Ce qu’il faut encore moins entendre, c’est qu’on ait prétendu comparer personne à Mlle Clairon.
Ce qu’il faut surtout entendre, et ce qui est d’une vérité incontestable, c’est qu’on a pour Mlle Clairon tous les sentiments qu’elle mérite et qu’on ne démentira jamais. Le pauvre vieillard lui sera toujours attaché avec des sentiments aussi vifs que s’il était jeune ; il admirera ses talents, et il admirera encore la force qu’elle eut d’en priver[2] un public ingrat ; il aimera sa personne jusqu’au dernier moment de sa vie.
- ↑ Cette lettre a été publiée pour la première fois dans le Supplément au recueil des Lettres de M. de Voltaire (1808, deux volumes in-8o ou in-12), comme adressée à Mlle Clairon.

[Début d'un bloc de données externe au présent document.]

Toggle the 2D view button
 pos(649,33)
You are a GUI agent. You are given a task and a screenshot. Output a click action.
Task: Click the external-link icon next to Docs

Elle porte l’adresse de Thibouville dans l’édition des Œuvres de Voltaire en douze volumes in-8o. Beuchot lui a conservé l’adresse à Mlle Clairon, et l’a placée au 8 octobre 1760 ; mais elle ne peut être que de 1766. Il est à croire que cette actrice n’avait pas été flattée de la comparaison que Voltaire établissait parfois entre elle et Mme Denis, sa nièce.
- ↑ Voyez les lettres à Mlle Clairon du 15 avril 1766, à d’Argental du 18 avril 1766, à Damilaville du 23 avril 1766.